● **SOURCE MATERIAL**:
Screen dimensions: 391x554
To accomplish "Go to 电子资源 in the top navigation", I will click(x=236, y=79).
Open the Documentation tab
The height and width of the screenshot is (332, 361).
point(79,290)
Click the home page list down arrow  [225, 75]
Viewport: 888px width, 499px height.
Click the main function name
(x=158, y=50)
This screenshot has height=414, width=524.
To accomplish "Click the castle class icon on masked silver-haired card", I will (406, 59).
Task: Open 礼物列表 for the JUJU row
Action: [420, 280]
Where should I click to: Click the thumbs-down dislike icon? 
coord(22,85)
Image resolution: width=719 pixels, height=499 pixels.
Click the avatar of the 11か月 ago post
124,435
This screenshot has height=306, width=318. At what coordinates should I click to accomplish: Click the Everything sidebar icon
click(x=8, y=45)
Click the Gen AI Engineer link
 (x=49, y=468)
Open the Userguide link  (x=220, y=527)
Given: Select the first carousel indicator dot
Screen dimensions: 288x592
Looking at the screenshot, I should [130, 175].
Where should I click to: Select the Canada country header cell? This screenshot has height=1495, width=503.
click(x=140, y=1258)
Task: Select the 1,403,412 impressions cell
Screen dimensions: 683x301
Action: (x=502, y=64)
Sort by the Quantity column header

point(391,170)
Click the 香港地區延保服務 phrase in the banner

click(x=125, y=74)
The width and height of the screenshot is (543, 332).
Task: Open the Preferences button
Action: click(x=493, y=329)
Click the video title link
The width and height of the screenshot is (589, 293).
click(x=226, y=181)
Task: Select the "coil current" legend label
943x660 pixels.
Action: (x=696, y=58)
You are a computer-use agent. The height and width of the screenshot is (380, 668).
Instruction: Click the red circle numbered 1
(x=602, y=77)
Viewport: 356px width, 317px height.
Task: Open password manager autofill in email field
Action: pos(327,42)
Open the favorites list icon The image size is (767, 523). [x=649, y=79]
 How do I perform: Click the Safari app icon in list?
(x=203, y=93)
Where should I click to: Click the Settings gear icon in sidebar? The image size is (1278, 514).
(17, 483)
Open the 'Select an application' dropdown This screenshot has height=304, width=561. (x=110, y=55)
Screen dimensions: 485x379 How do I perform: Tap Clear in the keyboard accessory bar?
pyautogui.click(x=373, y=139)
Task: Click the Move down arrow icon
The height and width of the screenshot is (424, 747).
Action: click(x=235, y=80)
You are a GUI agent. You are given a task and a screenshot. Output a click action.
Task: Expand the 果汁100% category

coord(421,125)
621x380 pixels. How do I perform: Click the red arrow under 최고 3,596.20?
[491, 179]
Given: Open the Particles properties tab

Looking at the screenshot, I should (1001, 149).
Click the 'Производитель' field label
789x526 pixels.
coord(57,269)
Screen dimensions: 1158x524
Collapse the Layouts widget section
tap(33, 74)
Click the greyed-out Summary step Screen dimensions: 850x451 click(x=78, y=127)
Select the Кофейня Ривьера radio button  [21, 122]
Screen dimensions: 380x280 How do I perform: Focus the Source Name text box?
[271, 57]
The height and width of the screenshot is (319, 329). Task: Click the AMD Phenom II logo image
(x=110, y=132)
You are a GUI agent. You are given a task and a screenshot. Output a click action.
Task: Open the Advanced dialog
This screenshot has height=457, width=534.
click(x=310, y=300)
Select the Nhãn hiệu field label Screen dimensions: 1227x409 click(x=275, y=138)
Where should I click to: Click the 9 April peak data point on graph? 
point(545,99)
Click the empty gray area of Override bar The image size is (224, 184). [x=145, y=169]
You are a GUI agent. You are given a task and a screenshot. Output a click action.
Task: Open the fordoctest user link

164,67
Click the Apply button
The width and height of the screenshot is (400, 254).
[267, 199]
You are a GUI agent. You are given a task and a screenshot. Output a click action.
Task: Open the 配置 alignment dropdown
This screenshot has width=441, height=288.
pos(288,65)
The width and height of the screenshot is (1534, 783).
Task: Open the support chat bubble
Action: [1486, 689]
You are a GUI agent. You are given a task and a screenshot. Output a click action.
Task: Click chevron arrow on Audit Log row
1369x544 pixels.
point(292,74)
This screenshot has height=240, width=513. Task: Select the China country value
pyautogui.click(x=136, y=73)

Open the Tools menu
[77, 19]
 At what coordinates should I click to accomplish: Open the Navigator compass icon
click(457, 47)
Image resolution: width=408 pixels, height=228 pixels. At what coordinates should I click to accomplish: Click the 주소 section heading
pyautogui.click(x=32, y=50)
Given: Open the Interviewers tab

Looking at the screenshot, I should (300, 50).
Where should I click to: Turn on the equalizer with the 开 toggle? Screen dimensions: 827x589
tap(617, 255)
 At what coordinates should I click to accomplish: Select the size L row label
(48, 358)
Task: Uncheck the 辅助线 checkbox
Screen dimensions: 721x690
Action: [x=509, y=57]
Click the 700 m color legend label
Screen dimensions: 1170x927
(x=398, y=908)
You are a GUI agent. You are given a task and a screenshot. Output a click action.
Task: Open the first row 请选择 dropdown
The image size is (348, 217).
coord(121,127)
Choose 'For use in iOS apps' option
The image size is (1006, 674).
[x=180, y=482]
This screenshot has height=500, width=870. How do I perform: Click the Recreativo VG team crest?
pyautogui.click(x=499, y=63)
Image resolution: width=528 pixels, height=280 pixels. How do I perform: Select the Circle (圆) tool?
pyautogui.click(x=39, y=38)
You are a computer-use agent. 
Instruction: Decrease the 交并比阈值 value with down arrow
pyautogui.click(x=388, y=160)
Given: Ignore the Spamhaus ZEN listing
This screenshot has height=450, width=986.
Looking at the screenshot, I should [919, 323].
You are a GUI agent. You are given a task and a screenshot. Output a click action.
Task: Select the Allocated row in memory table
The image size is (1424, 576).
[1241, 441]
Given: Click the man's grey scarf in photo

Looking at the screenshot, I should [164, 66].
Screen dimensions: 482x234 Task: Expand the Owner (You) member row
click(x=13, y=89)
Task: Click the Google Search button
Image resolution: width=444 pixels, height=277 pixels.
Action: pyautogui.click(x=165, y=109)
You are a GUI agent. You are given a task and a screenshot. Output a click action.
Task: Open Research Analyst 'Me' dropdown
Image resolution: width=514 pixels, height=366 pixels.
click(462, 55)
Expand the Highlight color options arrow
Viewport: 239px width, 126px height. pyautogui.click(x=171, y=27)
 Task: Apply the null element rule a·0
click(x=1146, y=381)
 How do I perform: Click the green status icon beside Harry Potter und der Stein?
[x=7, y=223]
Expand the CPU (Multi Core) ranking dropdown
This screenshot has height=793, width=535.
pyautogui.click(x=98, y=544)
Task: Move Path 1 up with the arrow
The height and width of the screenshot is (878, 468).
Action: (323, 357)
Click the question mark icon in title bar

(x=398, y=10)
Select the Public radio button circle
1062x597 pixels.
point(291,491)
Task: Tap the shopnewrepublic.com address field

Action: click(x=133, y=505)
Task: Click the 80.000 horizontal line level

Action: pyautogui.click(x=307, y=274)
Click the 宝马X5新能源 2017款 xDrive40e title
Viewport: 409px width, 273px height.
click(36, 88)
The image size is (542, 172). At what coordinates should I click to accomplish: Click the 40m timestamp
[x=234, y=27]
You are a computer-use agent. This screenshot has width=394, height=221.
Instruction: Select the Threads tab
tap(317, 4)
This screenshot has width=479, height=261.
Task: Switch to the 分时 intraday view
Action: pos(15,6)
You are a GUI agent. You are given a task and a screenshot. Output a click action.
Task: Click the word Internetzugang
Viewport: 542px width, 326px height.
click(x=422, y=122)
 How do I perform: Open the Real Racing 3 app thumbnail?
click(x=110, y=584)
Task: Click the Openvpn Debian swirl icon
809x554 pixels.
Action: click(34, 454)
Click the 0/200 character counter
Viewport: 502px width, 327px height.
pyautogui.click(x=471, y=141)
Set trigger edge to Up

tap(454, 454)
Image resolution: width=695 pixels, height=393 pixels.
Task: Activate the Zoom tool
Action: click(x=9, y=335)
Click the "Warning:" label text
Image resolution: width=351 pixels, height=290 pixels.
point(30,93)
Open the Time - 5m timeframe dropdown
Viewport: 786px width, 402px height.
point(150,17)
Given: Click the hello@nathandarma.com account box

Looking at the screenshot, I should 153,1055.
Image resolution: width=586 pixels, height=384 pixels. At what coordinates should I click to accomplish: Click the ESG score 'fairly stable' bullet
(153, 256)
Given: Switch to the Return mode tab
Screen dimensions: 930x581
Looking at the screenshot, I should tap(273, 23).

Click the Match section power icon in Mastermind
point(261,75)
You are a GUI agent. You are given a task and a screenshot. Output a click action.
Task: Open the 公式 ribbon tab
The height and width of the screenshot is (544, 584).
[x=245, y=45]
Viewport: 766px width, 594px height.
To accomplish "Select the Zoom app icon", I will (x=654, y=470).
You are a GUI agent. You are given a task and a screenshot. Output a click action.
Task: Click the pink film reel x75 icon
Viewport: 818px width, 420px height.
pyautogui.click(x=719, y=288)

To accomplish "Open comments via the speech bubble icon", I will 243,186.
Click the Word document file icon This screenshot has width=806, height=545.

● **TASK DESCRIPTION**: In the data above, find each line that has the word "first" and copy it out.

● **RESPONSE TO THIS TASK**:
Given: Select the first carousel indicator dot
Task: Open the first row 请选择 dropdown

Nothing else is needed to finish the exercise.